# finally, itunes can switch songs with out delay



## gnatsum (Apr 10, 2005)

it took them 4 itunes to do this, and on the 5th one, apple can finally make it so that there is no delay between switching songs, which ruins a track which is divided into two, 


for all you tool fans, it's Parabol and Parabola which are one track, not forgetting the last three songs which are also one track, it was very dissapointing when itunes would ruin the climatic entry into the song Parabola from parabol. 


 but now i'm happy. 


now time to go study for film class... readings readings readings....


----------



## ice_hackey (Aug 13, 2004)

How about when you burn a CD from iTunes?
Is it still seamless?


----------



## highapostle (Apr 21, 2004)

gnatsum said:


> for all you tool fans, it's Parabol and Parabola


Great, now I have that song stuck in my head ... 

I just ripped the two songs into one file, no break whatsoever (also works for when my list is set to shuffle).


----------



## zarquon (May 24, 2005)

gnatsum said:


> it took them 4 itunes to do this, and on the 5th one, apple can finally make it so that there is no delay between switching songs, which ruins a track which is divided into two,
> ...



Well, For the last while ( as long aas I can remember ) I have solved this problem by using the playback/crossfade option on at 0. Works great. I tried taking it off and listening through a couple of track that run into each other, and it was almost as clean, but a little click from the transition.

Z.


----------



## Banny (Jul 8, 2005)

Excellent. I have so many songs/albums that will love this feature! 

Scenes From A Memory
Six Degrees Of Inner Turbulence
The Wall
All Pain Of Salvation Albums

If you listen to this type of music, you all know what I'm talking about.


----------



## Alpha5 (Jul 4, 2005)

Why can't they add this and the crossfade feature to the iPod?


----------



## WorldIRC (Mar 7, 2004)

Yay it works!


----------



## planders (Jun 24, 2005)

Alpha5 said:


> Why can't they add this and the crossfade feature to the iPod?

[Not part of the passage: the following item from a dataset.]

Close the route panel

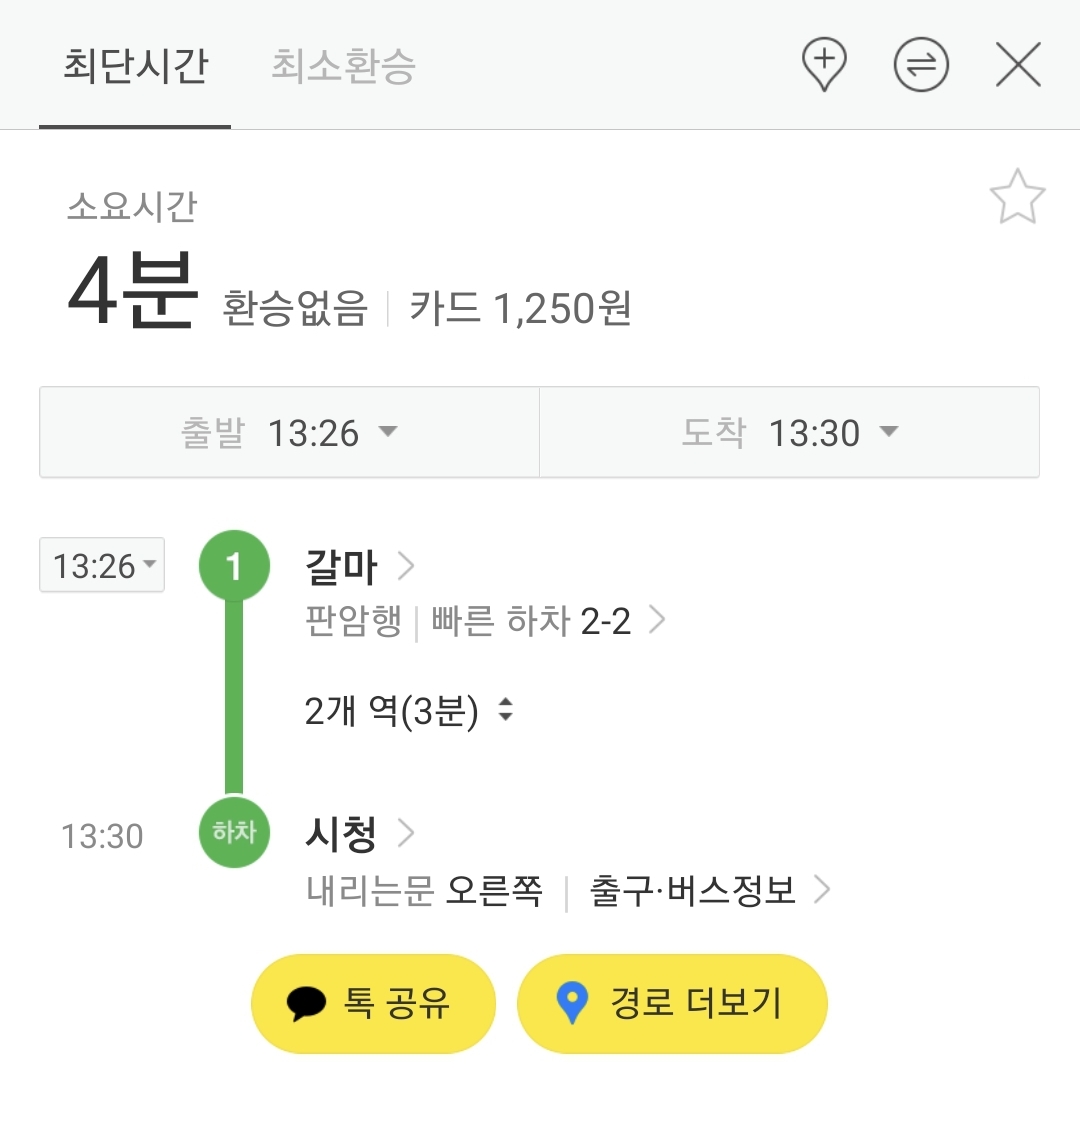[x=1018, y=66]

That's my question, too. Maybe everyone in their focus groups just listens to individual songs, but most of my favourite albums are meant to be played as a whole, and I hate the little gaps--frequently accompanied by extraneous noise--inserted by the iPod.


----------



## highapostle (Apr 21, 2004)

Speaking of the crossfade, one feature I would like to see is adding crossfade controls to the Party Shuffle. Some song pairings work better with either a longer or shorter crossfade, but right now there's no way to adjust that on the fly without going into preferences. Also, a "Crossfade Now" button would allow for switching to another song if needed without having an abrupt shift.

We'll now return to your normally scheduled thread topic.


----------